Интересна официальная аргументация Советского правительства по поводу участия в этом разделе и вступления Красной Армии на территорию Речи Посполитой, поскольку она отражала не только (а может быть, и не столько) реальную мотивацию этих действий, но в первую очередь имела целью воздействовать на массовое сознание внутри страны и общественное мнение за ее пределами. Эта мотивация приведена в Ноте Правительства СССР, врученной польскому послу в Москве утром 17 сентября 1939 г., через две с половиной недели после начала германского вторжения в Польшу: «…Польское государство и его правительство фактически перестали существовать. Тем самым прекратили свое действие договора, заключенные между СССР и Польшей… Оставленная без руководства, Польша превратилась в удобное поле для всяких случайностей и неожиданностей, могущих создать угрозу для СССР. Поэтому, будучи доселе нейтральным, Советское правительство не может более нейтрально относиться к этим фактам… Советское правительство не может также безразлично относиться к тому, чтобы единокровные украинцы и белорусы, проживающие на территории Польши, брошенные на произвол судьбы, остались беззащитными». [653] Такое обращение к национальным чувствам было не случайным, поскольку в советском обществе существовало ощущение и убеждение в несправедливости аннексии восточно-славянских земель, осуществленной в результате польско-советской войны 1919–1920 гг. Этот же мотив прозвучал еще ранее, в опубликованной 14 сентября в газете «Правда» редакционной статье «О внутренних причинах военного поражения Польши». В ней утверждалось, что эти причины и корень слабости Польского государства заключаются в национальной политике польского руководства, для которой было характерно подавление и угнетение национальных меньшинств, составляющих 40 % населения, и особенно 8 млн. украинцев и 3 млн. белорусов. [654]
653
Правда. 1939. 18 сент.
654
Правда. 1939. 14 сент.
Имеются многочисленные свидетельства того, с какой радостью встречало Красную Армию украинское и белорусское население. Хотя имели место и отдельные очаги сопротивления, состоявшие из польских армейских формирований, осадников и жандармерии. Причем основные силы польских войск сопротивления не оказали, сдаваясь целыми частями и соединениями в плен. О фактически полном отсутствии сопротивления почти полумиллионной армии, сдавшейся в плен советским войскам, свидетельствуют незначительные для таких масштабных действий безвозвратные потери Красной Армии — менее 1 тыс. человек убитыми, умершими от ран и пропавшими без вести. [655]
655
Гриф секретности снят. Потери Вооруженных Сил СССР в войнах, боевых действиях и военных конфликтах: Стат. исслед. М., 1993. С. 86–87.

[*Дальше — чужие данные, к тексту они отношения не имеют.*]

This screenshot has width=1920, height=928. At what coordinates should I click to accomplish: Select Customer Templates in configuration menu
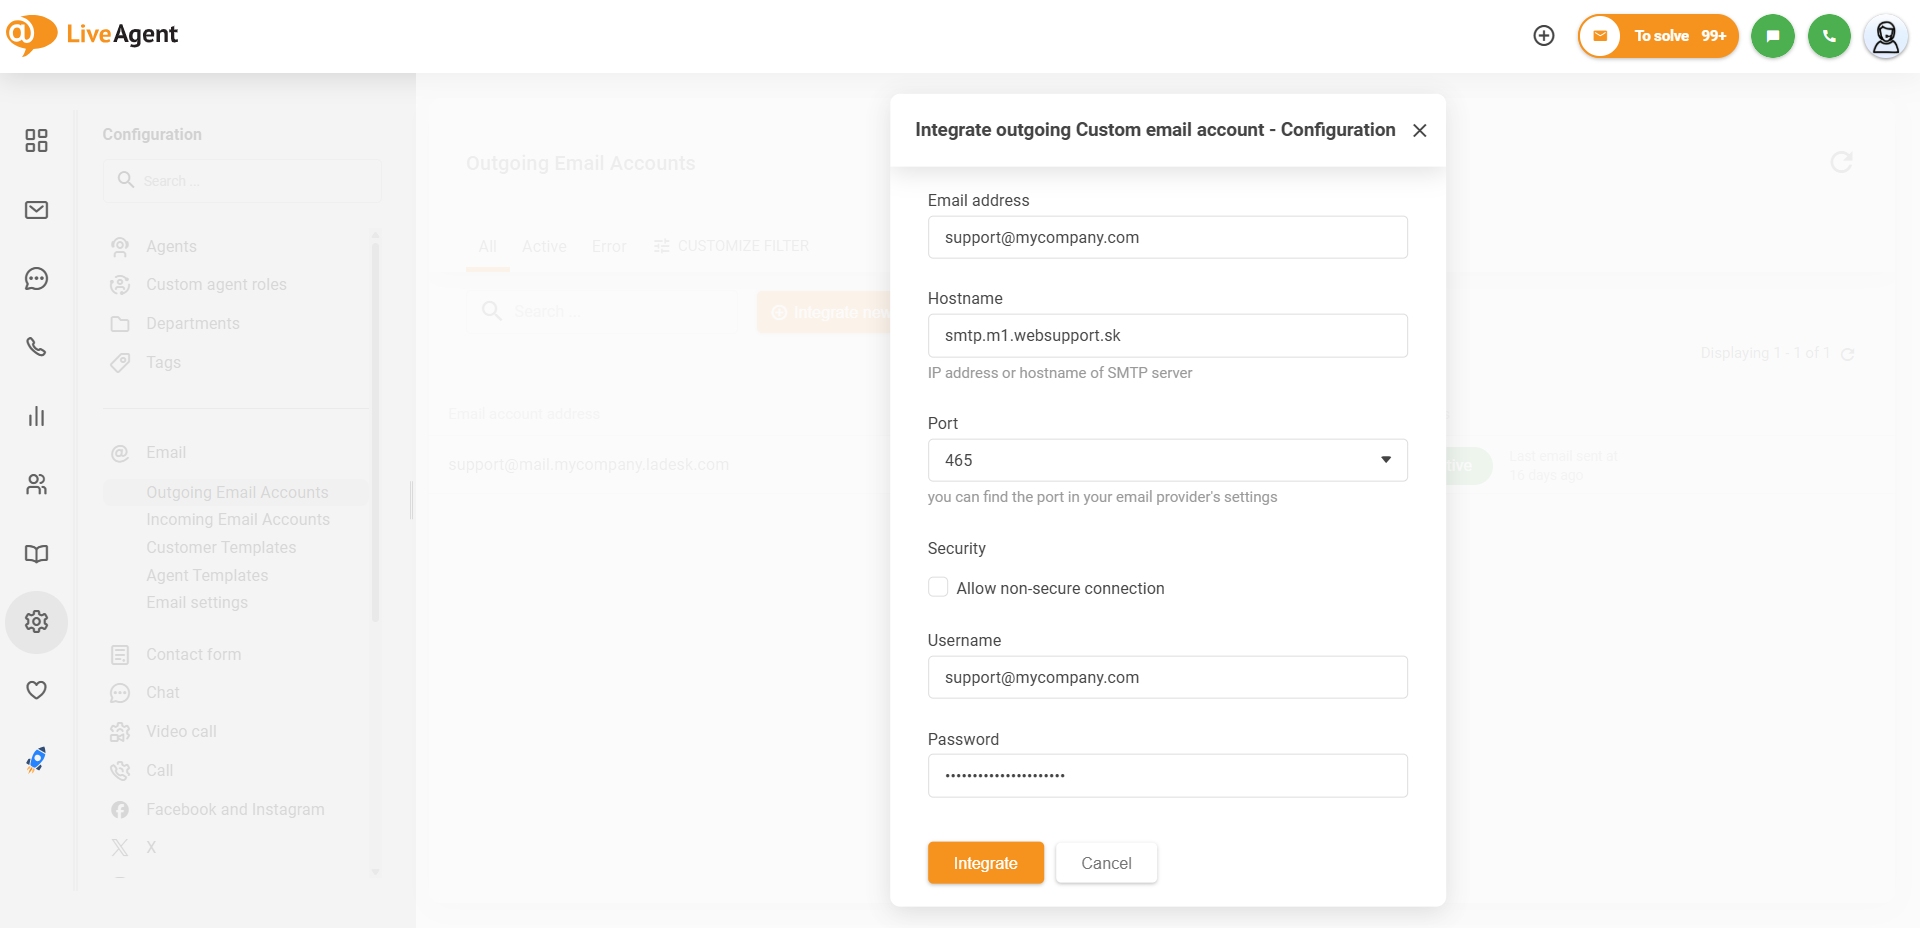(221, 548)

Понятно, что участие СССР в территориальном разделе Речи Посполитой не прибавило симпатий собственно польского населения ни к СССР в целом, ни к русским в частности. Негативную роль сыграло и интернирование значительной части польских военнослужащих, и массовая депортация польского гражданского населения из западных областей Белоруссии и Украины в восточные районы СССР, и особенно трагедия в Катыни.
Вместе с тем, дальнейшее развитие событий вновь переставило акценты в психологии взаимоотношений двух народов. С одной стороны, жесточайший режим немецкой оккупации в Польше, за несколько лет приведший к многомиллионным жертвам, подавлению польской культуры, унижению национальных чувств и порабощению поляков; с другой стороны, — агрессия фашистской Германии против СССР, с невиданными в истории людскими и материальными жертвами, зверствами фашистов на оккупированной территории, — все это, как и в начале века, психологически сблизило два многострадальных народа перед лицом общего врага.